In previous report we've made detailed update of ongoing processes that make major impact on gold market. Results of our analysis are not very encouraging for bulls as gold is passing through difficult times.

Last week major focus was, of course, on GDP release. First reaction was mixed. Despite very good numbers, gold has not dropped significantly. We think that this is temporal confusion. On coming week some downside action should follow.

As Reuters reports - gold inched higher on Friday as the U.S. dollar slid lower after strong U.S. economic growth data while concern remains about trade tensions between the United States and Europe.

The dollar slipped against a basket of currencies as data showing the U.S. economy rang up its strongest quarter in nearly four years failed to erase worries that trade frictions would be a drag in the second half of 2018.

“The dollar weakened and treasury yields came off,” said Walter Pehowich, executive vice president of investment services at Dillon Gage. “Dollar weakness looks like it will continue and gold will see some short-term support.”

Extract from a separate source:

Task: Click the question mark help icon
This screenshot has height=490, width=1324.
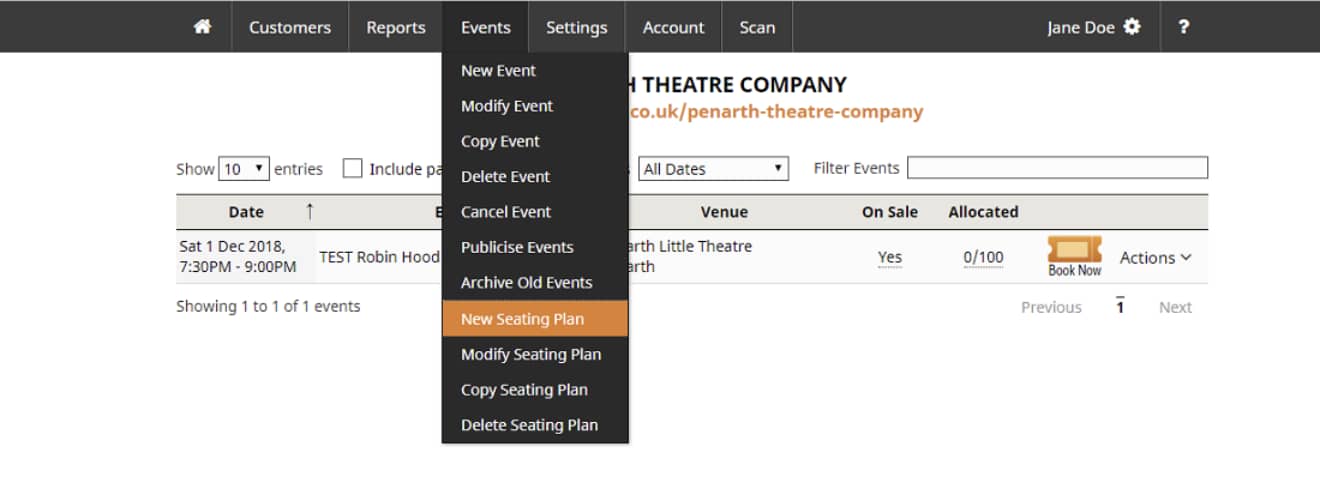Action: (x=1183, y=27)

Benchmark 10-year U.S. Treasury yields slipped from their highest level in 1-1/2 months.

In the physical markets, gold demand in India improved this week as domestic prices traded near a six-month low, while weaker rates in Singapore prompted a pick-up in demand there. Demand remained weak, however, in top consumer China as the yuan fell.

“We believe price action (in gold) is likely to be subdued in the coming weeks (as) physical demand is in the middle of a seasonally slow period, short interest in gold has risen as prices have fallen and there are 200 tonnes of loss-making ETF positions that could be liquidated,” Barclays said in a note.

Spot gold is expected to fall into a range of $1,206-$1,214 an ounce, Reuters technical analyst Wang Tao said.

“A key level of resistance will be $1,236, the double-bottom from a couple weeks ago,” Pehowich added.

This mostly agrees with our estimations that we've made in last report and in daily updates.

COT report

Recent CFTC data also brings nothing good to bulls. Net speculative position has turned short on a background of rising open interest. This is clear indicator of bearish trend, as not just long covering but just opened real short positions stands on the back.

upload_2018-7-29_12-20-32.png


SPDR fund restores some reserves, that amount is very small. Fund was able to add just 3-4 tonnes to 802 tonnes and last two sessions reserves dropped again back to 800 tonnes.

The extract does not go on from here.